To be done:
[a] Decide whether each statement below agrees with the passage on chaos theory. For each, answer yes or no and quote the words of the text that decide it. (i) Doyne Farmer was born in 1952. (ii) The Santa Cruz Chaos Cabal built its shoe computers after commercial microcomputers such as the Apple had appeared. (iii) The shoe computers were operated with the toes.
[b] The passage on chaos theory names a single source for both the long-term unpredictability of high-dimensional systems and the short-term predictability of low-dimensional ones. In one to three sentences, explain what that source is.
[c] Pick up the passage on chaos theory and Doyne Farmer after its last sentence and continue it.

Pop wisdom says that chaos theory proves that these
high-dimensional complex systems -- such as the weather, the economy, army
ants, and, of course, stock prices -- are intrinsically
no-way-around-it-unpredictable. So ironclad is the assumption, that in
common perception any design for predicting the outcome of a complex
system is considered naive or mad.
But chaos theory is vastly misunderstood. It has another face. Doyne
Farmer, a boomer born in 1952, illustrates this with a metaphor from the
age when music came on vinyl:
Chaos is like a hit record with two sides, he suggests. -
The lyrics to the hit side go: By the laws of chaos, initial order can
unravel into raw unpredictability. You can't predict far.
-
But the flip side goes: By the laws of chaos, things that look
completely disordered may be predictable over the short term. You can
predict short.
In other words, the character of
chaos carries both good news and bad news. The bad news is that very
little, if anything, is predictable far into the future. The good
news -- the flip side of chaos -- is that in the short term, more may be more
predictable than it first seems. Both the long-term, unpredictable
nature of the high-dimensional systems, and the short-term, predictable
nature of low-dimensional systems, derive from the fact that "chaos" is
not the same thing as "randomness." "There is order in chaos," Farmer
says.
Farmer should know. He was an original pioneer into the dark frontier of
chaos before it gelled into a scientific theory and faddish field of
study. In the hip California town of Santa Cruz of the 1970s, Doyne
Farmer and friend Norm Packard cofounded a commune of nerd hippies who
practiced collective science. They shared a house, meals, cooking, and
credit on scientific papers. As the "Chaos Cabal," the band investigated
the weird physics of dripping faucets and other seemingly random
generating devices. Farmer in particular was obsessed with the roulette
wheel. He was convinced that there must be hidden order in the
apparently random spinning of the wheel. If one could discern secret
order among the spinning chaos, then...why, one could get rich...very
rich.
In 1977, long before the birth of
commercial microcomputers such as the Apple, the Santa Cruz Chaos Cabal
built a set of handcrafted programmable tiny microcomputers into the
bottoms of three ordinary leather shoes. The computers were keyboarded
with toes; their function was to predict the toss of a roulette ball.

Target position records
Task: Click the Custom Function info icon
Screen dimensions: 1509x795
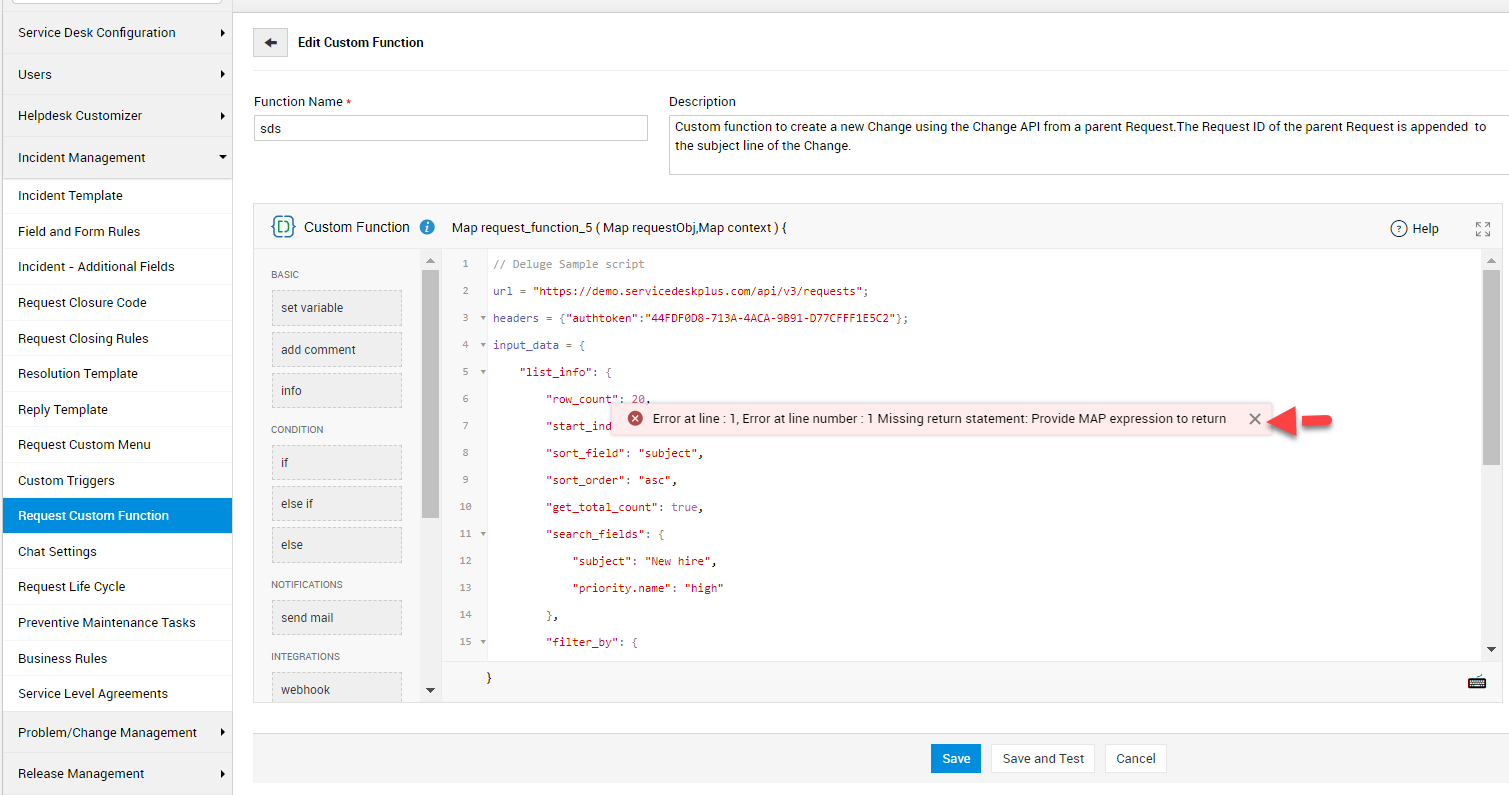Action: tap(427, 228)

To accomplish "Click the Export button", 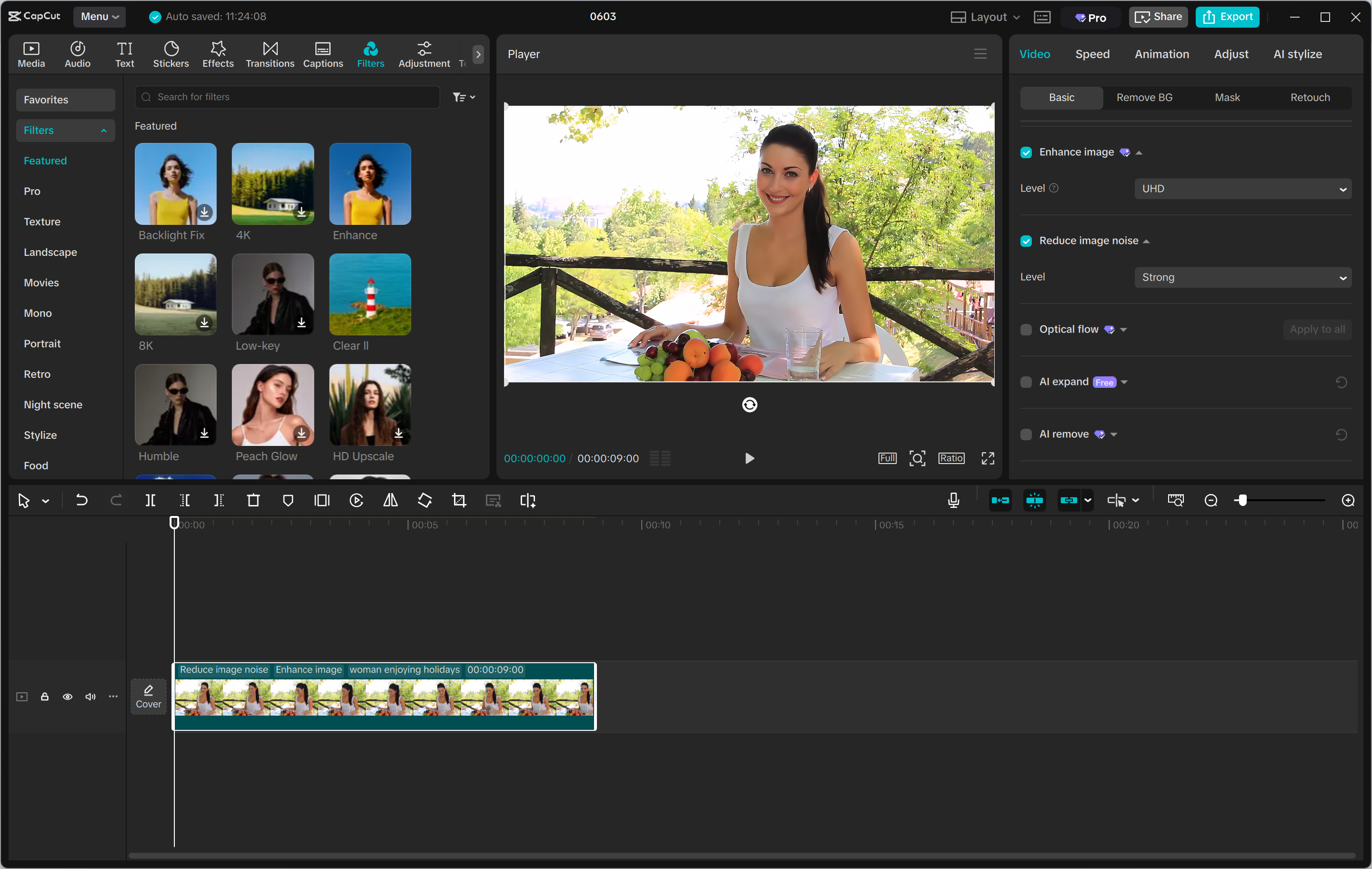I will click(1227, 17).
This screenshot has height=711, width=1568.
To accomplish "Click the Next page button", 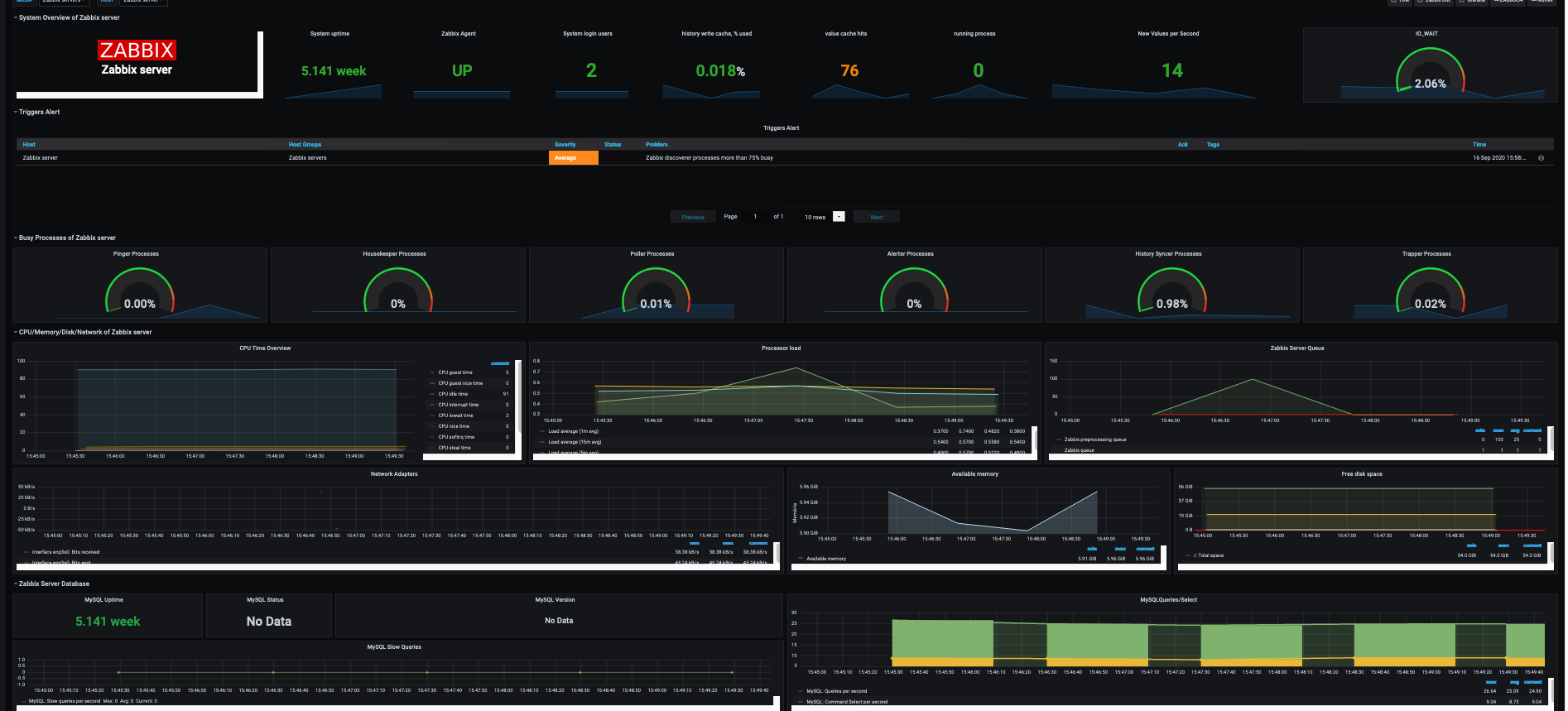I will click(x=877, y=217).
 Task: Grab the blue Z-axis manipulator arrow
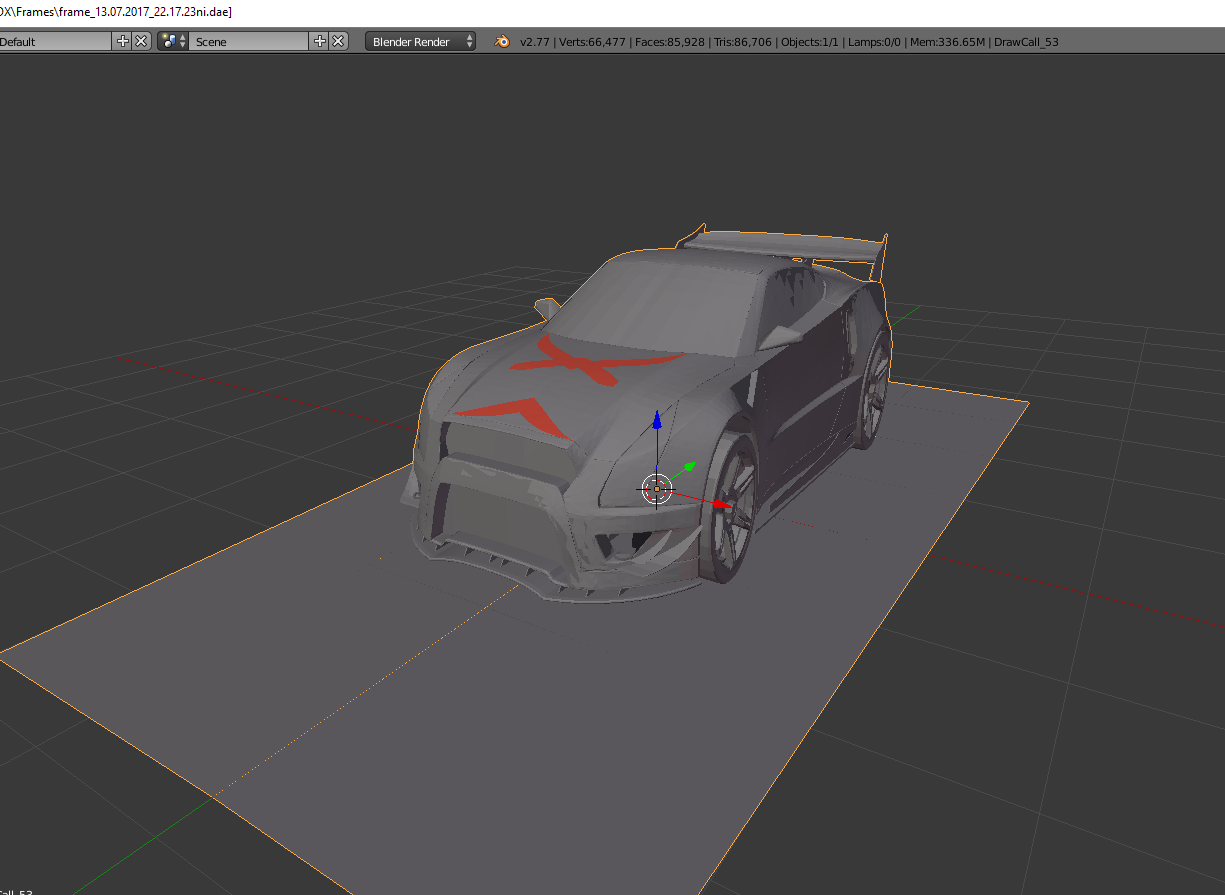656,420
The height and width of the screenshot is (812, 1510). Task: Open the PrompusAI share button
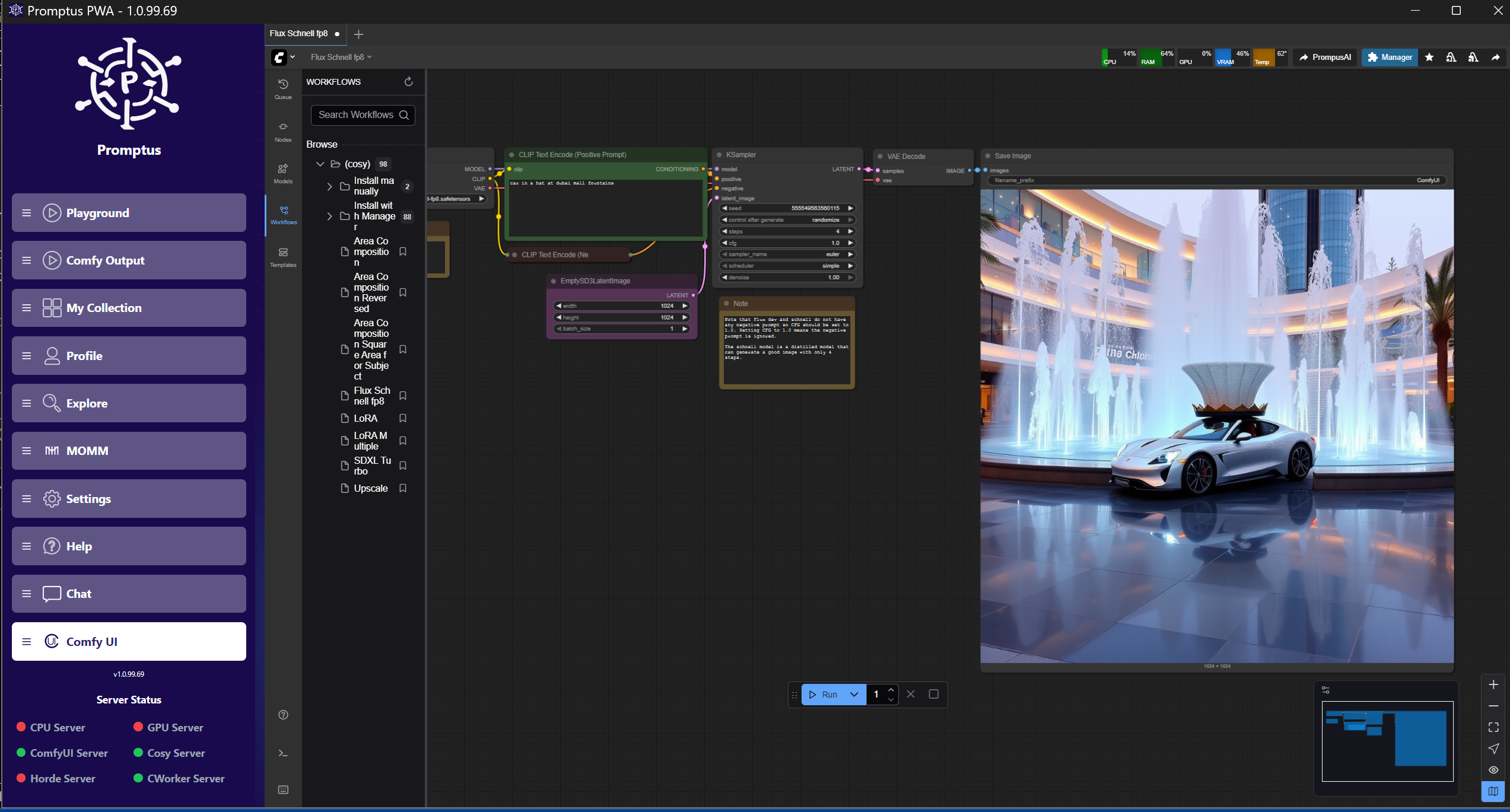point(1324,57)
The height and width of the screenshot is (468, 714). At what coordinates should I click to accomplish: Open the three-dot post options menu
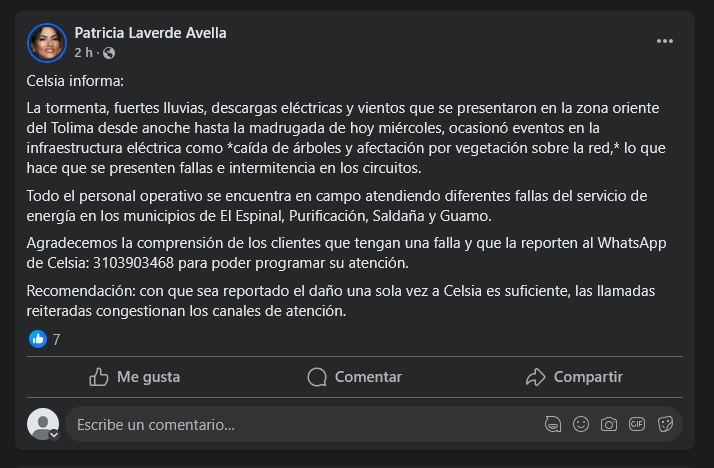coord(664,41)
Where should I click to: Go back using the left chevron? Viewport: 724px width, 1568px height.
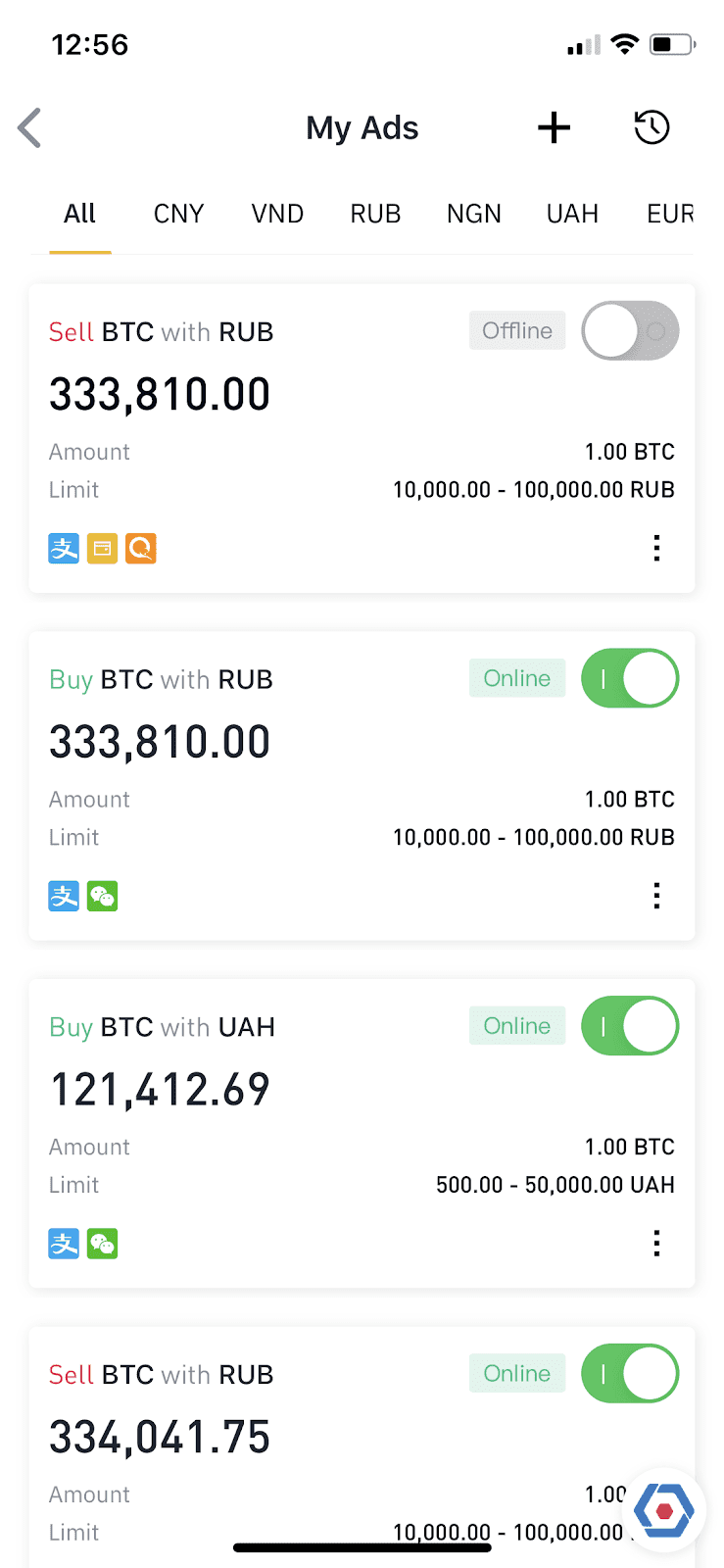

Task-by-task answers:
[a] (i) Yes: "a boomer born in 1952". (ii) No: "long before the birth of commercial microcomputers such as the Apple". (iii) Yes: "The computers were keyboarded with toes".

[b] Both derive from the fact that "chaos" is not the same thing as "randomness." As Farmer puts it, "There is order in chaos."

[c]
The home-brew computers ran code devised by Farmer based on the group's
study of a purchased second-hand Las Vegas roulette wheel set up in one
of the commune's crowded bedrooms. Farmer's computer algorithm was based
not on the mathematics of roulette but on the physics of the wheel. In
essence, the Cabal's code simulated the entire rotating roulette wheel
and bouncing ball inside the chip in the shoe. And it did this in a
miniscule 4K of memory, in an era when computers were behemoths
demanding 24-hour air-conditioning and an attendant priesthood.
On more than one occasion the science commune played out the flip side
of chaos in the scene like this: Wired-up at the casino, one person
(usually Farmer) wore a pair of magic shoes to calibrate the roulette
operator's flick of the wheel, the speed of the bouncing ball, and the
tilt of the wheel's wobble. Nearby, a Cabal cohort wore the third magic
shoe linked by radio signals, and placed the actual bet on the table.
Earlier, using his toes, Farmer had tuned his algorithm to the
idiosyncrasies of a particular wheel in the casino. Now, in the mere 15
seconds or so between the drop of the ball and its decisive stop, his
shoe-computer simulated the full chaotic run of the ball. About a
million times faster than it took the real ball to land in a numbered
cup, Farmer's prediction machinery buzzed out the ball's future
destination on his right big toe. Typing with his left big toe, Farmer
transmitted that information to his partner, who "heard" it on the
bottom of his feet, and then, with a poker face, pushed the chips onto
the predetermined squares before the ball stopped.
When everything worked, the chips won. The system never predicted the
exact winning number; the Cabal were realists. Their prediction
machinery forecasted a small neighborhood of numbers -- one octave section
of the wheel -- as the bettable destination of the ball. The gambling
partner spread the bets over this neighborhood as the ball finished
spinning. Out of the bunch, one won. While the companion bets lost, the
neighborhood as a whole would win often enough to beat the odds. And
make money.
The group sold the system to other gamblers because of unreliability in
the hardware. But Farmer learned three important things about predicting
the future from this adventure: -
First, you can milk underlying patterns inherent in chaotic systems
to make good predictions. -
Second, you don't need to look very far ahead to make a useful
prediction. -
And third, even a little bit of information about the future can be
valuable.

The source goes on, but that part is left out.